The best way to prepare this kind of candidate? Pay attention to what people are saying about your company. Own the conversation as much as possible by establishing a social presence that shows more than your products.
Millennials, like the workforce at large, want to feel a sense of purpose. They want to feel good about their work. They want to know their personal values are aligned with their company's, and that their role is an extension of both.
Create a digital persona that focuses on who your company is and what it stands for. In doing so, you'll instantly draw the appeal of candidates eager to step into your culture -- and ones who will be motivated to produce because of it.
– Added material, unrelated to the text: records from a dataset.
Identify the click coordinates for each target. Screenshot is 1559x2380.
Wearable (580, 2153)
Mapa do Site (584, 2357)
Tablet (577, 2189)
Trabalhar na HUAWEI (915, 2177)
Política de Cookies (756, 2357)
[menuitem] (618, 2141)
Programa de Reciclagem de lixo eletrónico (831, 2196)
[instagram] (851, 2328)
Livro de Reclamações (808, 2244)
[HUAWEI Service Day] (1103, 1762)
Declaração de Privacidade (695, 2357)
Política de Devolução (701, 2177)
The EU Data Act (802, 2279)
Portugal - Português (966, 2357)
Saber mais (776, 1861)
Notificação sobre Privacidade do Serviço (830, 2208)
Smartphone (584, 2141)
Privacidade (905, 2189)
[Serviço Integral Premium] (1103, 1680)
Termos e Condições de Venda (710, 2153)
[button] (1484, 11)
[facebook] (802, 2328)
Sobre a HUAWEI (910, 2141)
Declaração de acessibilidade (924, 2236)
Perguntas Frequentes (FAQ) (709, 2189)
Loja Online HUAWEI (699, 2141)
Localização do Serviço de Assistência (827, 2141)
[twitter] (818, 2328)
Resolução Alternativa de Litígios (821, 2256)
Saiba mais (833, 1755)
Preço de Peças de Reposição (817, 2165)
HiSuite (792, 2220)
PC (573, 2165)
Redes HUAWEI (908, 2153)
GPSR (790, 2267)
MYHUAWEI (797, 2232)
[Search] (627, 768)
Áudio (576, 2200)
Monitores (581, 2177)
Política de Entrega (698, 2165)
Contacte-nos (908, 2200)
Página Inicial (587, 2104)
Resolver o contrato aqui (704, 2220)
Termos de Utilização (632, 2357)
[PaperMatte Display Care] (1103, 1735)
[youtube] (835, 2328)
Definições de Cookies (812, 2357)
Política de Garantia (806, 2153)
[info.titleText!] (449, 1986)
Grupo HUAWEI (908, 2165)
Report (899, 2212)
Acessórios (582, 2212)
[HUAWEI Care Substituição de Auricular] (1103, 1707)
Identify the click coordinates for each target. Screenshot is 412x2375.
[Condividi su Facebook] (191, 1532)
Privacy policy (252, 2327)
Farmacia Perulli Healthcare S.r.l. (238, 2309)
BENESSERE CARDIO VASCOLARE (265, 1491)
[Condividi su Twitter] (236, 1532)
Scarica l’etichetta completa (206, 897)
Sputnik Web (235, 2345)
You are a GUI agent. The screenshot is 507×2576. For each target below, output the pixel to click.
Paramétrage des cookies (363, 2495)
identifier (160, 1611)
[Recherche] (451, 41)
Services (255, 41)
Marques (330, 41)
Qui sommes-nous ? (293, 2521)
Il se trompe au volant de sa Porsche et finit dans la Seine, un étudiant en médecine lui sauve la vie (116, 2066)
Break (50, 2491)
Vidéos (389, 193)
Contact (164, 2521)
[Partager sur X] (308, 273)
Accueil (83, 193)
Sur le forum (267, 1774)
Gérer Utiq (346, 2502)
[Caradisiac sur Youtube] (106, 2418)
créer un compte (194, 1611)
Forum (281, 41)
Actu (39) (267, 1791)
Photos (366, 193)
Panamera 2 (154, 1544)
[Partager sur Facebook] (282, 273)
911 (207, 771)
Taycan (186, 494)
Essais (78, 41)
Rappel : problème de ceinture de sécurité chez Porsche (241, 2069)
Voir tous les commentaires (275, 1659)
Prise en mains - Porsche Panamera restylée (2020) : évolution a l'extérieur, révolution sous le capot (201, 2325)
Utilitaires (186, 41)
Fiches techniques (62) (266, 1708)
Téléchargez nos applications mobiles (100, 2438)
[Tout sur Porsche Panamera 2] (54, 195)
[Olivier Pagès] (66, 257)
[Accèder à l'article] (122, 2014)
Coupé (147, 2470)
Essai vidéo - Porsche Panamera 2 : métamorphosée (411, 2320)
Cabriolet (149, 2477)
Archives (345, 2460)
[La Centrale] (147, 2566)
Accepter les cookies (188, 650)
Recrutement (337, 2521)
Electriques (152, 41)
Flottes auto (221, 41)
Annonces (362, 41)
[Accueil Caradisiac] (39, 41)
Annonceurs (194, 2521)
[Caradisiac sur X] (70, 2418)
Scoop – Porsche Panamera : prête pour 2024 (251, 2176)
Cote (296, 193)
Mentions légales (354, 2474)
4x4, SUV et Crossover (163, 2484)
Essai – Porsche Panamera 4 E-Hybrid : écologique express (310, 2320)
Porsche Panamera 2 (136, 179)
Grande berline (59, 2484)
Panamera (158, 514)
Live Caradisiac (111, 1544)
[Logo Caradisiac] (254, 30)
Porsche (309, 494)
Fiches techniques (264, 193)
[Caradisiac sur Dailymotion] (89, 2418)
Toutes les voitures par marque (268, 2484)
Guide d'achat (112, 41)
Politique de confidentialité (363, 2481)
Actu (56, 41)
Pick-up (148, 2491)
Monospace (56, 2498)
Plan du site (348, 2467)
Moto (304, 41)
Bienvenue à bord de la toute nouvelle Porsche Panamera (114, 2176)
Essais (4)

Personalize their onboarding process.
Nearly every aspect of Millennial life, from lunch options to Netflix lineups, is now catered with their particular interests in mind. Tailoring a young employee's onboarding process in the same fashion gives them a sense of familiarity that can set your business apart.
This can be achieved with relatively small gestures that go a long way. Upon joining your team, give them options. Do they want a standing desk? What kind of headphones do they like? What's their preferred shirt size and color for team events? What might their insurance and benefits necessities be?
By being upfront about these options early in the interview process, you're making it clear that your business goes the extra mile in catering to each employee's likes and dislikes. It's the kind of personal touch that goes a long way, without requiring much effort.
Yes, give them participation trophies.
We're all familiar with the cliche: All this generation has ever known is receiving trophies, regardless of winning or losing. In the workplace, though, there's value to that underlying idea.
According to the study, just 29 percent of Millennials feel engaged at work, and only 21 percent feel their performance is managed in a way that motivates them to do outstanding work.
When it comes to their company's review system, 69 percent of respondents see major flaws, and 88 percent say they would feed more confident in their role if they had ongoing check-ins with their managers.
This isn't a Millennial issue. Employees want direction and regular feedback so they can progress in the right direction. That applies across the board.
At my company, Arkadium, our employees' quarterly performance reviews and weekly one-on-one meetings have question-and-response templates that are designed to keep everybody moving forward in a meaningful way. We acknowledge accomplishments -- big or small -- and track them back to larger personal objectives that directly feed into larger company goals.
Appealing to younger employees may seem like a challenge. But follow these guidelines and you can end the job-hopping epidemic once and for all.